People come to significant change points at different times in their lives. For some it is when they past 30, others it’s 40 and that can feel like a major milestone. However you hear less perhaps of those passing 50 or 60, or later. Issues can arise around these age-related milestones that for one reason or another tilt one to re-evaluating one’s life and perhaps to tackling what is getting in the way for them.

What can often drive concern over what one is doing and what one is achieving is a hidden sense that time is running out. It’s the realisation, for true or false, that “there’s not so much time left” to do whatever it is that one is driven by. With age milestones, we are often brought closer to our own mortality. It’s not a subject most of us like to think about and given the fear of dying and death, it’s not surprising we avoid it. So, something that gets us to think about an aspect of it can be chilling.

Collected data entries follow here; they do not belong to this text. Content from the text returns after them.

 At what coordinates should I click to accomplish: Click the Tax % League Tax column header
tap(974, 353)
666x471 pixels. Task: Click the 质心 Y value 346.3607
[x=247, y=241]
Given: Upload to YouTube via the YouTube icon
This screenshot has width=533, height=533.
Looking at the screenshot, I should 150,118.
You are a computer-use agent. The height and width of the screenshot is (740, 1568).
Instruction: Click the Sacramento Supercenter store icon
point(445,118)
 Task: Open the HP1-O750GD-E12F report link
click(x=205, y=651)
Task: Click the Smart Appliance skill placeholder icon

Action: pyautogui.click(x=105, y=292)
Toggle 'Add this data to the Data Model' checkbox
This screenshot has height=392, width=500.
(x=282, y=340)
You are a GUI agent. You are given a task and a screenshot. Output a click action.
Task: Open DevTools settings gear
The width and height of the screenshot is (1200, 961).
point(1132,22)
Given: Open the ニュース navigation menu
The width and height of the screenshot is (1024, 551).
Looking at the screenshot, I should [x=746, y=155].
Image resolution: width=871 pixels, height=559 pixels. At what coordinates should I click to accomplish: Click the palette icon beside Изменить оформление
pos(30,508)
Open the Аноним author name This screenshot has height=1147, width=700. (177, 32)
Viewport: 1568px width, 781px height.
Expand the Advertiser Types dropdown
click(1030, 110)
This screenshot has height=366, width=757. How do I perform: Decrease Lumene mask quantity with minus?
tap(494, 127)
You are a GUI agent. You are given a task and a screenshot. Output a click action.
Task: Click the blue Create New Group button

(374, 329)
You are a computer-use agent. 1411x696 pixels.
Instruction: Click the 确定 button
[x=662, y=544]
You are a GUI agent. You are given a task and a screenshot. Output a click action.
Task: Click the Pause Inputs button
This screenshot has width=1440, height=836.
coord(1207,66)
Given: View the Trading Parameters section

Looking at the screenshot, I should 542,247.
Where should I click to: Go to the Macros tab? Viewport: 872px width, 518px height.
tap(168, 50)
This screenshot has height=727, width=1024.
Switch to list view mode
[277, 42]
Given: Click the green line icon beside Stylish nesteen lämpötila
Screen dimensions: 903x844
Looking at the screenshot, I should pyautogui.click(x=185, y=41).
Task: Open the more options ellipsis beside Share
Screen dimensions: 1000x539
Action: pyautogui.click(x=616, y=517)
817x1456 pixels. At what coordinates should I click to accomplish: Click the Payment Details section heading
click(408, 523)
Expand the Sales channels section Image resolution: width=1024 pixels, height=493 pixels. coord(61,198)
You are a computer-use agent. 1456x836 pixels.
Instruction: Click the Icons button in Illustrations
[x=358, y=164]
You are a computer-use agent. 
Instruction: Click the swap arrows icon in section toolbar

This can also come up with the loss of a loved one, as well as the grief around their loss. Or the death of others not so close to us. We might ask ourselves what’s it all about, or what does life mean for us. And if the answer’s a bit negative, we’re likely to go looking for things that provide a stronger sense of purpose. Or we might look anew at our careers, or whatever else is important for us.

Accomplishment and success is a major driver for many people, the sense that you’ve achieved what you set out to do, but also for many it’s what you are doing is in line with your goals in life. Are you, in other words, “on purpose”?

As people get older, along with the sense of “time running out” is the concern over their capabilities and the willingness of society to accept their contribution. In an ageist environment like the UK, where there’s still age discrimination despite legislation, there’s obviously concern over employment. But behind that can also lie a question linked with self-belief. “How much longer can I do this?” The likelihood is that it’s a lot longer, but it’s the limiting belief that needs looking at. Then there’s the recession, which is hitting those over 50 and those under 25, with a sense of reduced opportunity. So, one may feel constrained or limited.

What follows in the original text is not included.